Move your body in any way at all – be opportunistic and be organised

Being well fed literally will fuel your performance……Just ask Dr. Jane Lemaire

 

Move your body – in any way at all

As a shift worker, it is really challenging to commit to a team sport, a regular yoga class or sometimes simply exercising when it’s daylight outside or when a gym is open.

When I started this journey towards wellbeing, I had to move 3 Saturday shifts as a Registrar so I could do a 6-week Intro to Yoga class. The stable ‘grounding’ in Yoga practice that was formed over that 6 weeks (excuse the pun!) is probably the main reason I still practise Yoga today, 8 years later.

But that time off required effort and negotiation. Sometimes, you simply won’t have that control over your roster. So here are a few ideas to help you ‘Move your Body – in any way at all’ regardless of what your roster is.

Consider some of the following

  1. Do a ‘Schedule Hack’

In recent podcasts and posts by Emergency Medicine Cases and also Dr Dike Drummond, both have spoken about a Schedule Hack for wellness prioritisation. If your work schedule is on your phone, then considering formally scheduling your run, your yoga class or that Hip Hop dance class you’ve wanted to do for years.

Have a look this short online video by Dike Drummond for further information 

  1. Use shift work to your exercising advantage

Have you ever done a job where you worked Monday to Friday….When you went to a Spin class on Saturday morning and couldn’t get a bike because it was so busy? Or where you went to the pool on Sunday morning for a swim there was no real room in the Slow Lane for your sometimes uncoordinated front crawl (yes, that’s me in the slow lane holding everyone else up!)

How many of your non-shift working friends have the opportunity to go to an exercise class, yoga in my case, regularly at 10 am on a weekday when there is plenty room for your mat and time for your teacher to give you feedback?

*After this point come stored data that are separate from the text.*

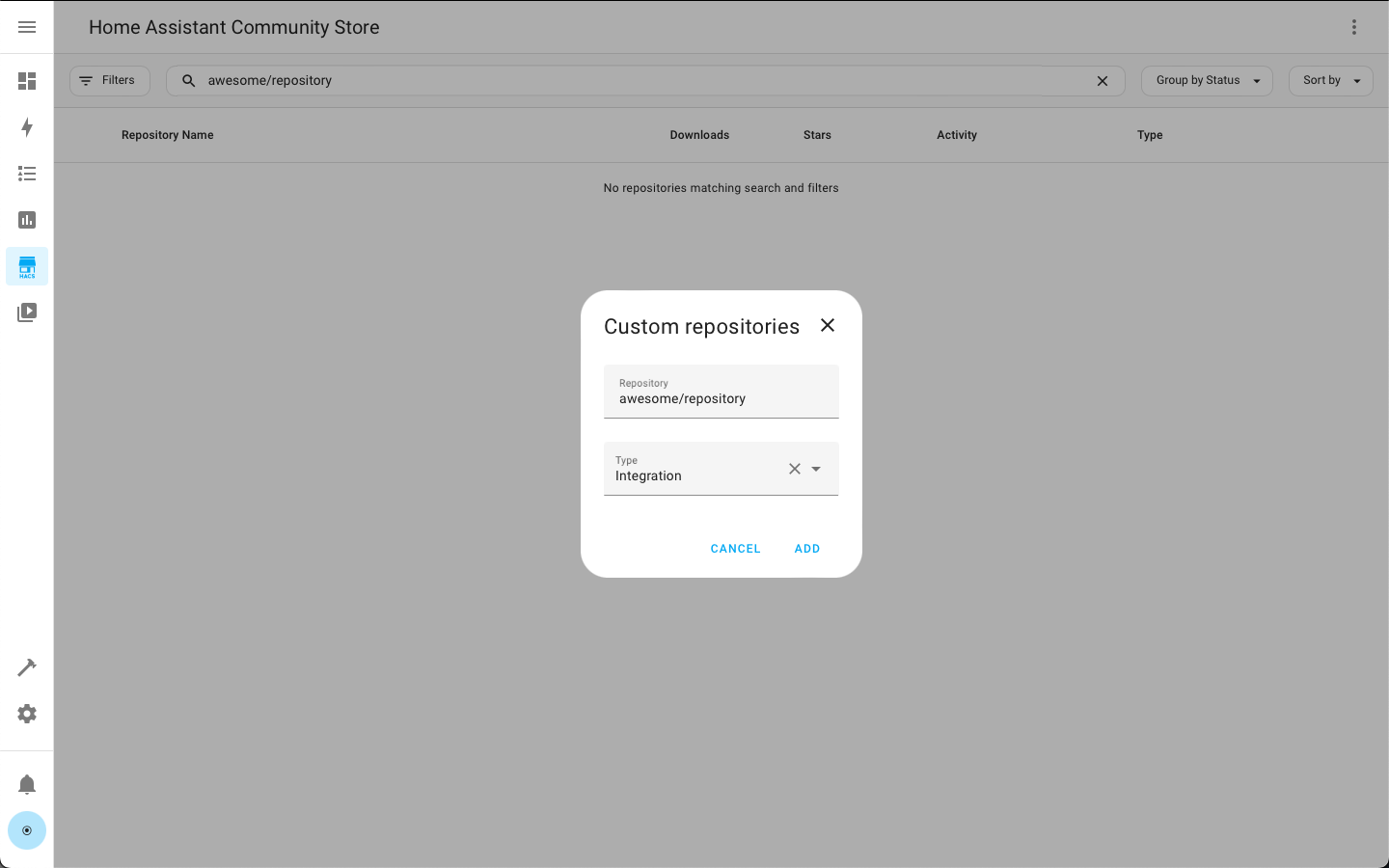1389x868 pixels.
Task: Click the Repository input showing awesome/repository
Action: click(x=721, y=398)
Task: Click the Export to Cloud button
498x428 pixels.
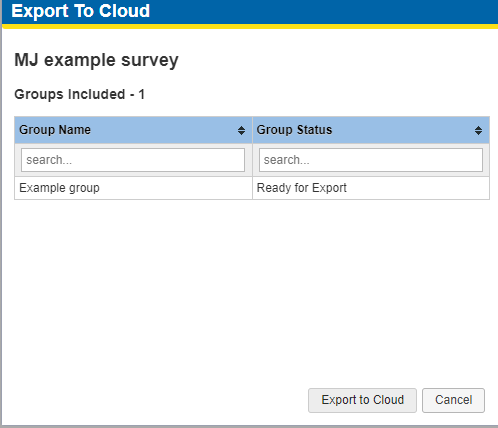Action: [362, 400]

How many of those ‘normal’ people meet their personal trainer at 9am on a Wednesday when the gym or the park is empty and peaceful?

How can you keep fit, optimise your teams’ culture and make the shift-work work for you and your ED team?

At the Sunshine Coast University Hospital, they have an Ocean Swim Group and a Mountain Bike Group.

4 shift workers from both medical and nursing areas at my ED, just did a 100k walk for Oxfam – yes, they had to be organised but they trained every week for months despite the full-time shift workers they all are.

What could you do where you work to ‘make the shift work, work for you’?

  1. Multi-purpose exercise

If you want to feel more ‘efficient’, you can make that exercise time a bit more multi focused – do yoga and take care of your mind and your body, ring a friend you haven’t spoken to in months while you’re out walking or maybe even go to that Hip Hop dance class with that friend or even your husband!

  1. Any movement is good movement

As an ED doctor, I do more than an average of 7,000 – 10,000 steps every day. I work in a smaller ED but still seem to always get that number. This is called incidental exercise.

We are at a disadvantage as shift workers when it comes to many other things but when we are busy, we probably have one of the best jobs for keeping up our step counts! Turn on the step counter on your phone if you carry it at work or your smart watch – see how many steps you do on shift.

Also remember there are many other ‘fun’ and ‘productive’ ways to increase your incidental exercise – clothes shopping, carrying your 15-kg toddler out of the supermarket mid tantrum or even vacuuming!

Have a look at this article by Michelle Bridges for further information

 

You are what you eat

Eating well is hard when you are a shift worker.

But though a challenge, it is an essential component for your health and performance both at work and in the rest of your life.

If you’re looking for the evidence on this, look no further than Dr. Jane Lemaire’s research in the area (Lemaire, Wallace, Dinsmore, & Roberts, 2011).

Consider some of the following strategies to help you Eat Well.

  1. ‘Fast is Slow and Slow is Fast’

Consider spending an hour or two on your day off before a run of shifts, prepping food for your work week – a slow cooked big pot of chilli or a roast chicken are my go to favourites. You might think chilli 3 shifts in a row will be totally unappetising, but when you get to 9 pm on that third evening shift and you have a home-made, protein rich delicious meal you won’t regret that hour of ‘work’ on your day off.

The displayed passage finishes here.